Armet is a bowl-shaped helmet covering the entire head and does not have a visor, but folding panels at the cheeks. Clearly the term shares its etymology with the word 'armour'.

Aventail is a piece of chainmail attached to the skull of the helmet covering the neck, throat and shoulders. It comes from the Old French esventail meaning 'air hole'.

Baldric, which is undoubtedly going to prove the most popular in this list, is a belt worn over the shoulder and thus little surprise to find it is from the Old French baldre meaning 'shoulder belt' and a variation on the original Latin balteus meaning 'belt'.

Brassard, that part protecting the arm, comes from Old French bras ard meaning literally 'arm hard'.

Breastplate is clearly a combination of two monosyllablic words. Thus taking each in turn we find the earliest root of 'breast' to be the Proto-Indo-European bhreus meaning 'to swell, sprout'. Oddly 'plate' is a much more recent word - as a table utensil unknown until the 15th century - and originally used to mean anything flat, it comes from the Greek platys 'flat, broad'.

Burgonet is another bowl-shaped helmet but with the distinctive crest. Despite this only being from the 16th century the origins are not clear, however this could be a feminine version of bourgignot and thus 'the Burgundian'.

Coif is the balaclava-like hood of mail, this from Old French coife and other contemporary terms sharing a meaning of 'cap'.

Cuirass is a breastplate, although also used to describe both breast and back plates together. It comes from Latin coriacea vestis 'garment of leather' and earlier from corium 'leather' or 'hide'.

Helm and helmet have idential origins, both ultimately from Proto-Indo-European kel meaning 'to cover, hide'.

Cervelliere is derived from Old French cervel meaning 'brain, head' and is the steel cap worn under the helm.

Bassinet is more headwear and easily seen as coming from the same source as 'basin' and ultimately from bacca 'water vessel'.

Culet is the skirt-like strips of metal covering the buttocks and derived from Old French cul 'bottom' and ultimately from Latin culus 'arse'.

Gauntlet, most often used today as part of a phrase meaning a challenge, is from Proto-Germanic wantuz 'glove'.

Gorget is the name given to the steel collar attached to the top of the breast and back plates. It is derived from Latin collare 'necklace band', earlier kwol-o 'neck' and itself from the root kwel 'move about, turn'.

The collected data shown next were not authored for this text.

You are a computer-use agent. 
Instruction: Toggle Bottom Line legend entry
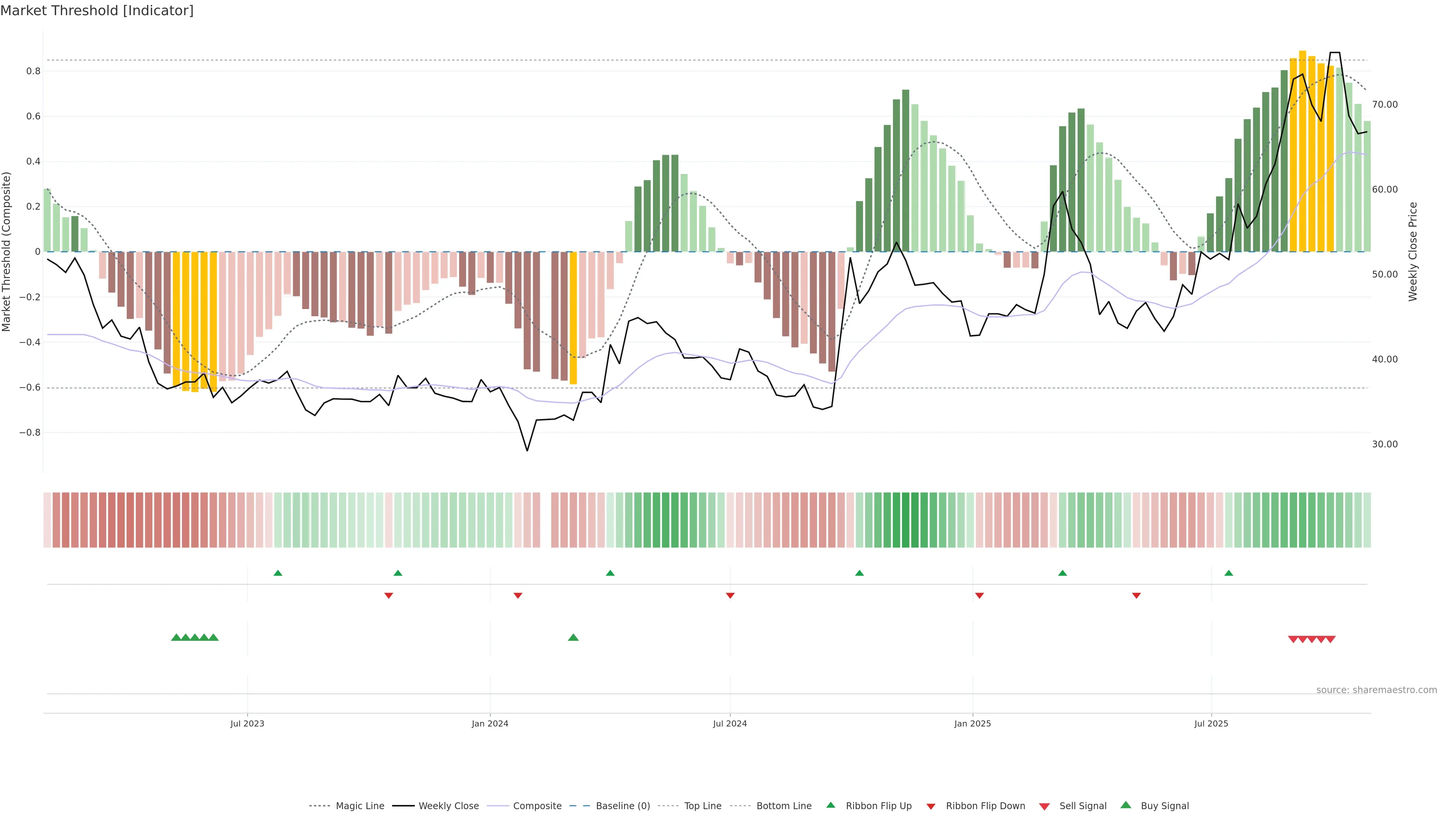pos(783,806)
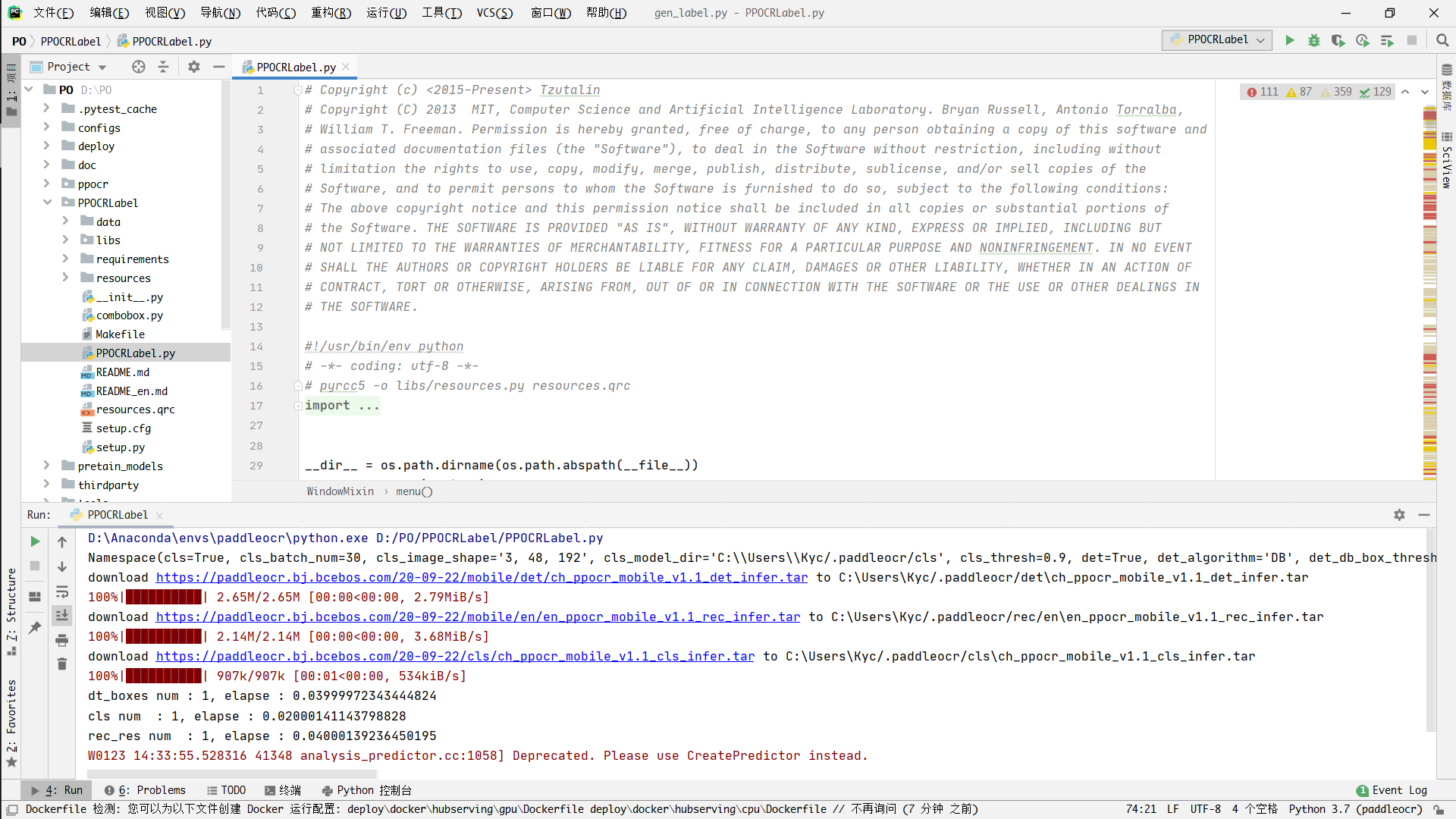The height and width of the screenshot is (819, 1456).
Task: Open Search Everywhere magnifier icon
Action: point(1442,40)
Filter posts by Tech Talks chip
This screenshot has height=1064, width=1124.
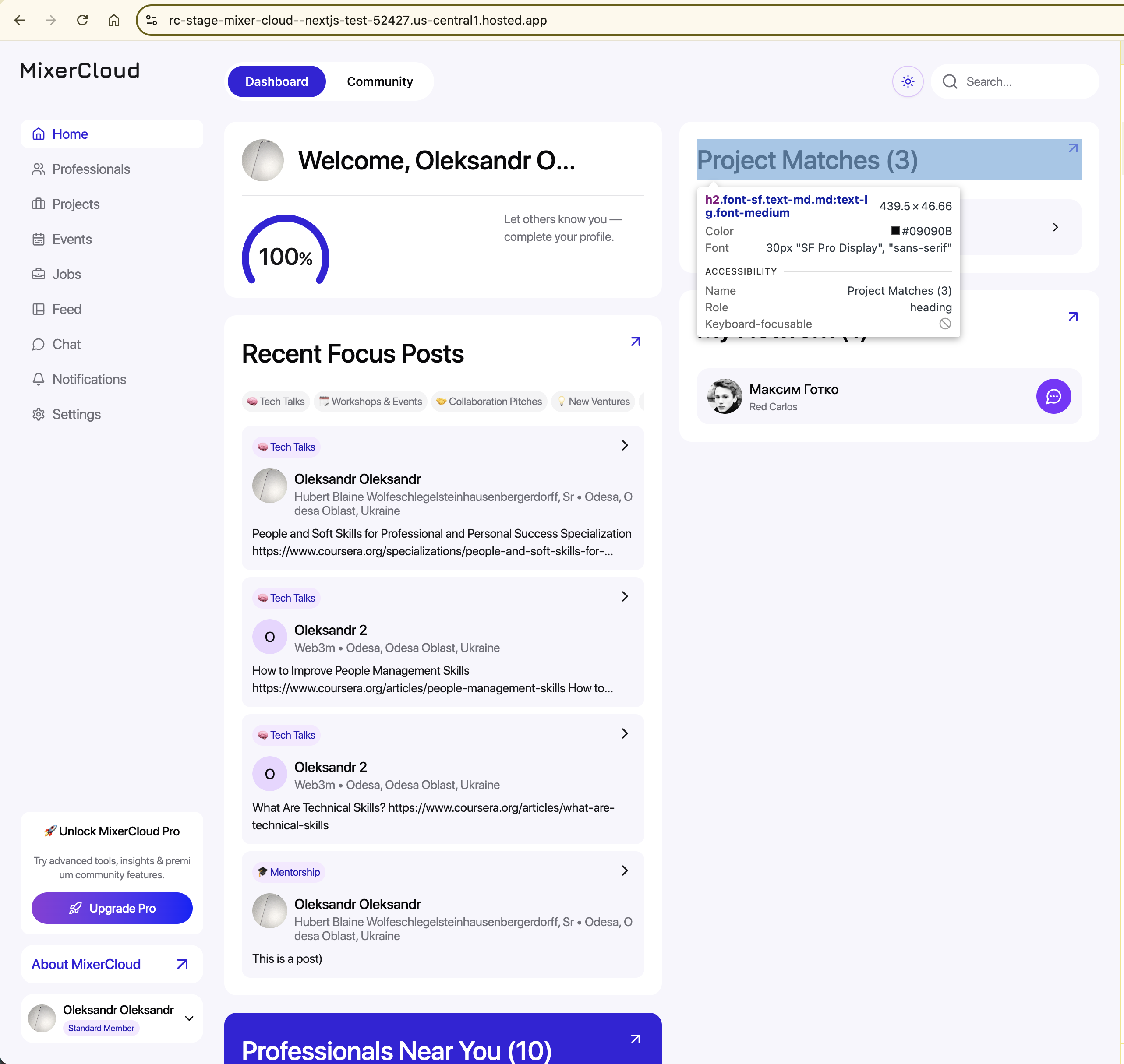point(276,402)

Hauberk, also recorded as Haubergeon, is a coat of mail which lengthened over the centuries until it came to the knee. Possibly the name tells us the earliest forms had no sleeves, thus really a cape of mail, as the name shares an origin with the previous entry where Proto-Germanic hwals and Proto-Indo-European kwolso referred to the 'neck'.

Tuille are the bands hanging from the breastplate to protect the top of the legs. Here the origins are Old French teuille and Latin tegula meaning 'tile'.

Vambrace is the forearm guard and means just that - avant 'before' and bras 'an arm'.

Visor is from Old French visere and from vis or 'face'. Both are derived from Latin videre 'to see'.